» MATERIALS PROVIDED:
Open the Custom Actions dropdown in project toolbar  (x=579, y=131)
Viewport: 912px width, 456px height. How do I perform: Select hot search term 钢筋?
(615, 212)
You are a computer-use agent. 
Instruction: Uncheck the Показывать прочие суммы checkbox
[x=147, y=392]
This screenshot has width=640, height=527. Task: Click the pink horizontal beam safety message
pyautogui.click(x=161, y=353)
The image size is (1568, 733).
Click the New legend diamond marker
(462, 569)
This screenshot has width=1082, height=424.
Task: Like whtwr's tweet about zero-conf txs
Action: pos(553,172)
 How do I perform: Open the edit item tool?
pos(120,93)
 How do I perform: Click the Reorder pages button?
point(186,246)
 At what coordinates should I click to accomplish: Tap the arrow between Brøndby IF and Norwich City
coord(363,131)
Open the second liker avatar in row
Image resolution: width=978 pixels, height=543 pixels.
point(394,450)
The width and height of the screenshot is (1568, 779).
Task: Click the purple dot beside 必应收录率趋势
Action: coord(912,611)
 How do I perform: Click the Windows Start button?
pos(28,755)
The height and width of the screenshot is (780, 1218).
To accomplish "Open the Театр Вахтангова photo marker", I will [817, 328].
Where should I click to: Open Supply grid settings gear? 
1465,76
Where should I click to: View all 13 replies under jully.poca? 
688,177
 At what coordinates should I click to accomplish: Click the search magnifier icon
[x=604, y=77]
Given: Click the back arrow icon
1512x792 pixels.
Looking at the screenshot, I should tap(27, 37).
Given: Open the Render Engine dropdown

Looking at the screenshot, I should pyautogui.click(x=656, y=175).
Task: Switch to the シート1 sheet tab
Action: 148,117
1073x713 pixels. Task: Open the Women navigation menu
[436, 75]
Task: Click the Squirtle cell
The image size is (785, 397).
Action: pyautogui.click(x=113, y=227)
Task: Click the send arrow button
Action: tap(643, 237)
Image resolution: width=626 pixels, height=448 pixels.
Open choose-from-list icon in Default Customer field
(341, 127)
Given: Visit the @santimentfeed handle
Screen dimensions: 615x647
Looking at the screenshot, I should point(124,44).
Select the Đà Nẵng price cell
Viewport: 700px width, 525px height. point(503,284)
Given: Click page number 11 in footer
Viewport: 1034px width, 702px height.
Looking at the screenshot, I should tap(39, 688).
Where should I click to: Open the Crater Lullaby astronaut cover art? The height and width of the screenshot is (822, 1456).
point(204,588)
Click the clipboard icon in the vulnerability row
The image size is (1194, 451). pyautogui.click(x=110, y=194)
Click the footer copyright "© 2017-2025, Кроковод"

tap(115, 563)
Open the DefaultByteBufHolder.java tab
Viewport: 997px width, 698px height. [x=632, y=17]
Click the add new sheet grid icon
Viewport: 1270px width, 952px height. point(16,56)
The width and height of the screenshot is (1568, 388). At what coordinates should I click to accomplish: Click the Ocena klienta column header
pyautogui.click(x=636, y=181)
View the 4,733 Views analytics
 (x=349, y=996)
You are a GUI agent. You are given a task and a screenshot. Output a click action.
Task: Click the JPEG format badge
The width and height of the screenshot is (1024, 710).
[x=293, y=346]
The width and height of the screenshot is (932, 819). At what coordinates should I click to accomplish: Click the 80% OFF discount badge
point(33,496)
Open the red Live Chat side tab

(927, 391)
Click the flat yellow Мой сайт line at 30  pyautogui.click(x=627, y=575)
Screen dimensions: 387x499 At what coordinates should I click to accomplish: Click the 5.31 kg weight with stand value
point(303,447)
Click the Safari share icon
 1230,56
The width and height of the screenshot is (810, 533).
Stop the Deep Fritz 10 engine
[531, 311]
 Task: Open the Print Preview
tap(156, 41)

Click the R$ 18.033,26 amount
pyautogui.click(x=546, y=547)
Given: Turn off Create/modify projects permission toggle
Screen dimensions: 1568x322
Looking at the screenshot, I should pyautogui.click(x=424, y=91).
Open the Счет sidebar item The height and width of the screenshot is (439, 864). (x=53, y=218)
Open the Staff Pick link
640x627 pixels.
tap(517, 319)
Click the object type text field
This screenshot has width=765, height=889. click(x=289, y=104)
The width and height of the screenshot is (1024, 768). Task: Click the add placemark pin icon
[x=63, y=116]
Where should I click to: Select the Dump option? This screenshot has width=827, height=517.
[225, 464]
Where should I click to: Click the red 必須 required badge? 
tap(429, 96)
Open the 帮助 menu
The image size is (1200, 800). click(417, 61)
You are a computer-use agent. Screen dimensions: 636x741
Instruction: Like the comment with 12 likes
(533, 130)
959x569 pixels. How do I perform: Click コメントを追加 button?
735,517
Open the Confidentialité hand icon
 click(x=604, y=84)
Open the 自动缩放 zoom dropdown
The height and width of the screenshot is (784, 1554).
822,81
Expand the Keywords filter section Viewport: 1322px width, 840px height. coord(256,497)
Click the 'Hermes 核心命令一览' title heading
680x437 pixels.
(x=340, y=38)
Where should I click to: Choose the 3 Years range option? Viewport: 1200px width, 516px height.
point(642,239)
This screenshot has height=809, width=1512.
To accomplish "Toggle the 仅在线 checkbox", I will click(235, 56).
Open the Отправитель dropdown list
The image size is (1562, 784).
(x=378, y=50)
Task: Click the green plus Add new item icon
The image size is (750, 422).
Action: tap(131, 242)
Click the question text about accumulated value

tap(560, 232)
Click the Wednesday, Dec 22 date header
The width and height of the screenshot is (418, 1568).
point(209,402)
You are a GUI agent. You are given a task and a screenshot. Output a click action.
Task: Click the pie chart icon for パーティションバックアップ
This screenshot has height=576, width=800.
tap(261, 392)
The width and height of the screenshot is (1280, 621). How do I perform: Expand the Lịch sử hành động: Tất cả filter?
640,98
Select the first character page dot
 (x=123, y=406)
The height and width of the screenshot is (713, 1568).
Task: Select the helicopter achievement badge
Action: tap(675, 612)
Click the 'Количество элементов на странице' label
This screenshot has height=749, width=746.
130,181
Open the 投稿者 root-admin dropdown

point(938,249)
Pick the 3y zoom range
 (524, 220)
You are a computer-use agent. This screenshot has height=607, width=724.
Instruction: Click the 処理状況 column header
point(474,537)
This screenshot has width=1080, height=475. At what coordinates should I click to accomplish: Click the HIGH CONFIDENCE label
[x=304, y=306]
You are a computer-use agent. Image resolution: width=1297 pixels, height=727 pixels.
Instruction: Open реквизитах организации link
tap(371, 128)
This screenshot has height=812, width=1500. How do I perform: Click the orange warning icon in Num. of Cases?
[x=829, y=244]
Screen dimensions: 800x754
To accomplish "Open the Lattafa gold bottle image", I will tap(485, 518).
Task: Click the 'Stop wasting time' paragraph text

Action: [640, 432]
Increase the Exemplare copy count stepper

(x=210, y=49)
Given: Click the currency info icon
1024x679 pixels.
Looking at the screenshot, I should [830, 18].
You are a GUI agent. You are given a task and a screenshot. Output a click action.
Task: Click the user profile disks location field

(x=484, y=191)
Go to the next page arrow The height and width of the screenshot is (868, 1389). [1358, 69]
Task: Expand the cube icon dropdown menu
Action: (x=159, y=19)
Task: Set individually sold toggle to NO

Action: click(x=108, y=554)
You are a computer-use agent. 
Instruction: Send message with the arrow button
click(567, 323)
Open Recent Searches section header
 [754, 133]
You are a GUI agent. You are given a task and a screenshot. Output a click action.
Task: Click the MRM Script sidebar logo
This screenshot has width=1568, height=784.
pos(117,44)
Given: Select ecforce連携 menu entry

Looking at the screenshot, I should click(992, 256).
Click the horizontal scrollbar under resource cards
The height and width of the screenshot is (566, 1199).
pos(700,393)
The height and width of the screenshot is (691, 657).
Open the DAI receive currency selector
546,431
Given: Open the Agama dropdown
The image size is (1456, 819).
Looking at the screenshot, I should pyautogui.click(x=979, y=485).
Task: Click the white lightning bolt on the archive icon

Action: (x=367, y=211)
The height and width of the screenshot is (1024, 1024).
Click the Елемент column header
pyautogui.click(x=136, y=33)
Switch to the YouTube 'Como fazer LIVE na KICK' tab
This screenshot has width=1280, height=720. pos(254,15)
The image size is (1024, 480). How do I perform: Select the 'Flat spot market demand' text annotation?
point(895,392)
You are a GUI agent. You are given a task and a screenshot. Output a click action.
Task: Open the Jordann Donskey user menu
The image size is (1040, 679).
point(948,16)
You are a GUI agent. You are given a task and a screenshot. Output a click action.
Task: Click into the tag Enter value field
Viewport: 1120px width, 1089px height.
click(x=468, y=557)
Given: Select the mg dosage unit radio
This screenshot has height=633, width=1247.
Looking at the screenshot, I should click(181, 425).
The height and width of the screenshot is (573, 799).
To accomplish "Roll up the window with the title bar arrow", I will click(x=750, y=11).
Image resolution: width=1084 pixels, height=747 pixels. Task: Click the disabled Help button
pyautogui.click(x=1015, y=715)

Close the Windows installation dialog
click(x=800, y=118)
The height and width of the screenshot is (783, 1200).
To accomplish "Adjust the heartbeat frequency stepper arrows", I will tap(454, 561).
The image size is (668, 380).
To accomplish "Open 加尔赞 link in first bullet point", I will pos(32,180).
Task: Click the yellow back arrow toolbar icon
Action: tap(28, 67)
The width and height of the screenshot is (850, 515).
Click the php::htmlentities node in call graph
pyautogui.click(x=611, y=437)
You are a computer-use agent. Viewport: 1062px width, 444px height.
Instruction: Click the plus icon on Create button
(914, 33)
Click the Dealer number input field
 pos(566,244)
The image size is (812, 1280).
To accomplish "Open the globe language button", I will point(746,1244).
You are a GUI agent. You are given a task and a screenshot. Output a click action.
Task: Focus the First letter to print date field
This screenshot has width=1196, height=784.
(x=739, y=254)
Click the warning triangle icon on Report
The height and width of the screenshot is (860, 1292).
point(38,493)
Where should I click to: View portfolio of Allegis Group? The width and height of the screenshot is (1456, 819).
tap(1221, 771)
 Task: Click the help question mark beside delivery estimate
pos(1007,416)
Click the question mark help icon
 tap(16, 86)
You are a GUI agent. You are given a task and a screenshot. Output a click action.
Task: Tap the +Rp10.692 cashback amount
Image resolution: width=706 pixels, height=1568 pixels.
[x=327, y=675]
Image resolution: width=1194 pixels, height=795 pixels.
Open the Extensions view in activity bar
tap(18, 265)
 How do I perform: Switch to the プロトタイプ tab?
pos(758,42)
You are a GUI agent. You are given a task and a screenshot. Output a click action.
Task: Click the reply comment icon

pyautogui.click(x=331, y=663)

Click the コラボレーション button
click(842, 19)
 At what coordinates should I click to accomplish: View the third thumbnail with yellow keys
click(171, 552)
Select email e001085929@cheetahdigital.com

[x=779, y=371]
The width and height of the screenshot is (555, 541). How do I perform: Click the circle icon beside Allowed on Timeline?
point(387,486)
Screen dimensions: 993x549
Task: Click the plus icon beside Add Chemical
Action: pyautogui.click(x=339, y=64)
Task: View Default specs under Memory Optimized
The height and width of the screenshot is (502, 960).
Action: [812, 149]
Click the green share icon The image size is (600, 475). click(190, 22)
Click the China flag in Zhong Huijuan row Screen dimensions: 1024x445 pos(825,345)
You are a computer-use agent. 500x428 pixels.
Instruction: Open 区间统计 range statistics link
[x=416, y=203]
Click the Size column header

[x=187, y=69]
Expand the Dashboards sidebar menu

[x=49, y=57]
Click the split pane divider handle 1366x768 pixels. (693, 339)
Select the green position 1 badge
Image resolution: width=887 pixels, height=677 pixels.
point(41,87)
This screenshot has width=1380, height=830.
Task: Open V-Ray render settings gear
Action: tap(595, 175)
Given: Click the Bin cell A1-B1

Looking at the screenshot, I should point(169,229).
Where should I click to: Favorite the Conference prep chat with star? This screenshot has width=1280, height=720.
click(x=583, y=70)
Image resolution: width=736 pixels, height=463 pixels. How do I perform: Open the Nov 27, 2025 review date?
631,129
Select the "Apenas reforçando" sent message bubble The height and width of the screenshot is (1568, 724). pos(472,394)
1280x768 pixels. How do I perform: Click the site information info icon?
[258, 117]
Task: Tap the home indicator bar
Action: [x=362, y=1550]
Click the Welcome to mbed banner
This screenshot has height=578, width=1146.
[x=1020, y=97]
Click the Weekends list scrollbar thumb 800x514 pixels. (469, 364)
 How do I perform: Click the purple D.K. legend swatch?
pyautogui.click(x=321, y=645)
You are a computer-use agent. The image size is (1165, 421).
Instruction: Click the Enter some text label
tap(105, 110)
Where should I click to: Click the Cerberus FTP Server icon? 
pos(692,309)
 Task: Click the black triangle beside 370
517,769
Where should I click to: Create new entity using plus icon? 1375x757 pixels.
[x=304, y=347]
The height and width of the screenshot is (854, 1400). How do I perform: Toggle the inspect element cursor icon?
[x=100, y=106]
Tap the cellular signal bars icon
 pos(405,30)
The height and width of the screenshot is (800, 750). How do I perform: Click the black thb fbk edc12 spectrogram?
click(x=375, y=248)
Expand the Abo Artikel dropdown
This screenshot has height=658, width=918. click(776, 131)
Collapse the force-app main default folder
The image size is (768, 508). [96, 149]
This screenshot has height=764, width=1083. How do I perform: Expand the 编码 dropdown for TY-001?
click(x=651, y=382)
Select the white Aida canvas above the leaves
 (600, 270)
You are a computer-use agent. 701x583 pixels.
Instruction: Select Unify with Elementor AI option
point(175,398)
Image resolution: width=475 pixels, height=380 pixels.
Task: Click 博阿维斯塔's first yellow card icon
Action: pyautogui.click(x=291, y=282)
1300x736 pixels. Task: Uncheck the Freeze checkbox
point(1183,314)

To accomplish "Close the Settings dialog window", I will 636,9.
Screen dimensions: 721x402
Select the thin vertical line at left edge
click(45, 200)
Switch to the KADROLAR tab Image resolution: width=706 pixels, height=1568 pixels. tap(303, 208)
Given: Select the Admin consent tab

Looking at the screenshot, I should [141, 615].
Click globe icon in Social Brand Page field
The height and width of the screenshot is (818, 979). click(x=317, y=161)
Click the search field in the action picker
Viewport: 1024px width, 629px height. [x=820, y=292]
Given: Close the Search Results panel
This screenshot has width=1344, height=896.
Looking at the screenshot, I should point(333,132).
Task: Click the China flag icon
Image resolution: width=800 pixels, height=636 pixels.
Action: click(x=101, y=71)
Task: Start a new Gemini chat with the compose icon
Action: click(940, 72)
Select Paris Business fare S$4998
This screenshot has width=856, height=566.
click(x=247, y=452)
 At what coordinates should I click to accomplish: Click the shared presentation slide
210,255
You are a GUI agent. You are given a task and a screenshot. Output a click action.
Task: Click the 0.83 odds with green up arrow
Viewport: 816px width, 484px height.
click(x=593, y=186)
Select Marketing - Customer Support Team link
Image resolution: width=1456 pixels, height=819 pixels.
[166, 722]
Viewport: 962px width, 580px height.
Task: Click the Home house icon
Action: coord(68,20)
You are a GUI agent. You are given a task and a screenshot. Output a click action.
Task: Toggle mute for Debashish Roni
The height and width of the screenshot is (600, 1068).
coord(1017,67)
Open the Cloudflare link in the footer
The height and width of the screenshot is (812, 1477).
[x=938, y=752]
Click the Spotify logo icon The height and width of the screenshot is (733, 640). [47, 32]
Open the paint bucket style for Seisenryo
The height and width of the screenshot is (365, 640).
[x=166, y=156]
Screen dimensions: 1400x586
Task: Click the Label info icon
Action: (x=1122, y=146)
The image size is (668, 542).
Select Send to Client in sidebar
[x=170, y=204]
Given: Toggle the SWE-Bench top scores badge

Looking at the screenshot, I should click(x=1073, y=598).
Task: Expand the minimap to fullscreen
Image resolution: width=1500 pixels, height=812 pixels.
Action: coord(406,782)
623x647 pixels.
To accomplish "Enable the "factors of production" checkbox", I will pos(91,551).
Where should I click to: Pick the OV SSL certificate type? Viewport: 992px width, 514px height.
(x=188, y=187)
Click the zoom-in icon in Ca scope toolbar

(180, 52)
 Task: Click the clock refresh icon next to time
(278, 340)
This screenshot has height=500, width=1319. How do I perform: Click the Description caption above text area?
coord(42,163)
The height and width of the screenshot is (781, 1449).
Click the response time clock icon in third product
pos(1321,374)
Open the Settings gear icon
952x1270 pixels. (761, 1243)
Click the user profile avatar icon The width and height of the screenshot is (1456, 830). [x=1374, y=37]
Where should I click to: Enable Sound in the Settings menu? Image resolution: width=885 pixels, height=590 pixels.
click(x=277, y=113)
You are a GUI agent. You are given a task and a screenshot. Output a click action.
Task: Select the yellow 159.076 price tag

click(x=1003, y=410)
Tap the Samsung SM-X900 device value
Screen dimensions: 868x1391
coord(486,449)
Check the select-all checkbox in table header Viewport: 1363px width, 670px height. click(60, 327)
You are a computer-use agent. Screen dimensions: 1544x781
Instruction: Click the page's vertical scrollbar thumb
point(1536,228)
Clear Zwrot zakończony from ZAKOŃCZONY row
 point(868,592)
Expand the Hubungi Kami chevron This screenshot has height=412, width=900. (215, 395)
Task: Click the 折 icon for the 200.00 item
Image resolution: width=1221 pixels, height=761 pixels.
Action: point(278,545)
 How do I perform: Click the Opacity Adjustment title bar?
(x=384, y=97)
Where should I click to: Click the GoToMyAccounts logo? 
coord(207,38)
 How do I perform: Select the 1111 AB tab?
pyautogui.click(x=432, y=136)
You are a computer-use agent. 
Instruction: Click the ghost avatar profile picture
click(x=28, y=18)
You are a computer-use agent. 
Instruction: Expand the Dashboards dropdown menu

» YOUR OBJECTIVE: An exact copy of the lines above, from the one containing "The width and height of the screenshot is (850, 515)." through the one containing "The image size is (812, 1280).", is the whole of the answer.

» TASK RESPONSE:
The width and height of the screenshot is (850, 515).
Click the php::htmlentities node in call graph
pyautogui.click(x=611, y=437)
You are a computer-use agent. Viewport: 1062px width, 444px height.
Instruction: Click the plus icon on Create button
(914, 33)
Click the Dealer number input field
 pos(566,244)
The image size is (812, 1280).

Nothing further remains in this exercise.